Having experienced the drug-induced expansions of consciousness, I want to add to this foundation natural building blocks of further mind-expansion so that the results will be orderly and clearly perceivable. In this way, I will be able to pass on this new knowledge to others, not in a guru-school type approach, but as an individual to individual basis, much like we have been doing. After all, you were the one who directed me into the practice of yoga, which in itself has been a gratifying consciousness-expanding experience for me.
The approach to learning as individuals is related to the subconscious exchange that occurs during an initial encounter with someone. It is the power of individuals which must be harnessed before any coherent group activity may begin. Our cities are dying for the reasons (among other, of course) that individuality is being debilitated, the essential building block are crumbling.
If I weren't so cynical, I'd probably work more diligently to bring across my philosophy of life to more people.

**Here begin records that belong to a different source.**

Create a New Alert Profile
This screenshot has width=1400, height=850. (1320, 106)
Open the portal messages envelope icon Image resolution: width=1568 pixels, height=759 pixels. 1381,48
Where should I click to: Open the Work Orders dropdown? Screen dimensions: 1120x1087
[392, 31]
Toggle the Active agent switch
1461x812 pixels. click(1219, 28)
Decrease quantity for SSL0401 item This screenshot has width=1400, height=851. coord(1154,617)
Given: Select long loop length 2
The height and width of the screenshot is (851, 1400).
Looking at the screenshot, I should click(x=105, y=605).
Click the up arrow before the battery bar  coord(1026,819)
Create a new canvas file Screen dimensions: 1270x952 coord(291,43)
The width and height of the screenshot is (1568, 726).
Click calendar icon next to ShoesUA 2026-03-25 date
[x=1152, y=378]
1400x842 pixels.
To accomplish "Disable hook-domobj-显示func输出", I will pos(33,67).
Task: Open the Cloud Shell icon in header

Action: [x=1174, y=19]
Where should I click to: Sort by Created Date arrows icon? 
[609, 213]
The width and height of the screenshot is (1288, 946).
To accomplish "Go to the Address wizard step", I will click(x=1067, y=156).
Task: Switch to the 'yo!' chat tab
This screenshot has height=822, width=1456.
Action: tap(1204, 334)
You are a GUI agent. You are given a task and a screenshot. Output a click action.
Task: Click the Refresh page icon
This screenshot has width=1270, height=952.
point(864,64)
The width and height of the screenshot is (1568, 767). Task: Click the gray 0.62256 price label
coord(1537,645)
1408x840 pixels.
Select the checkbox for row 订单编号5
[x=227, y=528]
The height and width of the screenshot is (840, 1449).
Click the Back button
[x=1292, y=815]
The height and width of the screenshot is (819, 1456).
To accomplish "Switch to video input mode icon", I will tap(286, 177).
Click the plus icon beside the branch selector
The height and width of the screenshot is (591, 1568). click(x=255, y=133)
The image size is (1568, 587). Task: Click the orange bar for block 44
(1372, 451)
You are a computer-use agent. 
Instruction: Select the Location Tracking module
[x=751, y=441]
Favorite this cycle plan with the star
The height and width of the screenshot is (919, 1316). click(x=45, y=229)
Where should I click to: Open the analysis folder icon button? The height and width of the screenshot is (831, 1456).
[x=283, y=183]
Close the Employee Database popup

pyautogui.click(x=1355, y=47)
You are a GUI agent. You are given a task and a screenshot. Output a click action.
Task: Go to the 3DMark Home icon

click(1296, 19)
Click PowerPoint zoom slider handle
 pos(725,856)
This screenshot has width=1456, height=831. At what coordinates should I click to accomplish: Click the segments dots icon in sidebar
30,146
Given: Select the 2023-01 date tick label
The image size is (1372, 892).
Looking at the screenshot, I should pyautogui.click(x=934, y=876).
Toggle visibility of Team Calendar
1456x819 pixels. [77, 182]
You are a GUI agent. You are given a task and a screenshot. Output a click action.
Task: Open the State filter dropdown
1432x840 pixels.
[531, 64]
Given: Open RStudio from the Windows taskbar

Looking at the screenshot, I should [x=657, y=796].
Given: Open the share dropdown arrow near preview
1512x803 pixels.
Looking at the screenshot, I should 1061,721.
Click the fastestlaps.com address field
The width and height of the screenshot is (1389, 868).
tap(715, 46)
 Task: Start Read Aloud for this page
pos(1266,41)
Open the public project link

With everyone I meet though, I subtly and persistently probe for a responsive chord. Just by making people think about what they put into their bodies, as I have done at work, is enough satisfaction to keep me working for the larger victories.
Backtracking to the point of the spirit entering another body, I seem to have slipped into the suicide aspect of it and ignored other possibilities. (This type of discussion can become so off-the-wall as to be exhilarating.) What about split and multiple personalities? Do you think that if we learned the secrets of spiritual travelling, we would be able to play a role in these phenomena ourselves. Such spiritual activity goes against the grain of what I am advocating. It seems too destructive for where I would consider a harmonious development.
As you can gather, this is still a topic of confusion for me. Presently, I am at the stage of free association. There is no structure to my thought here. What I need to examine is the necessity for one's spirit entering another's body. Perhaps it involves the exhilaration of discovering a different level of consciousness from a different perspective of experience. Mind-boggling to say the least. Someday our progress toward enlightenment may lead us to the answers we seek.
As for real life, not too much new has been happening lately. Been continuing with my reading and writing projects. Have one more book to read and outline in Daniel Boorstin's The Americans trilogy in order to complete the major project of the past year. If you ever feel the urge to freshen up on your American history, I strongly recommend this series. It is an incredibly knowledgeable, fascinating, and readable work of historical scholarship. One of the best I have encountered.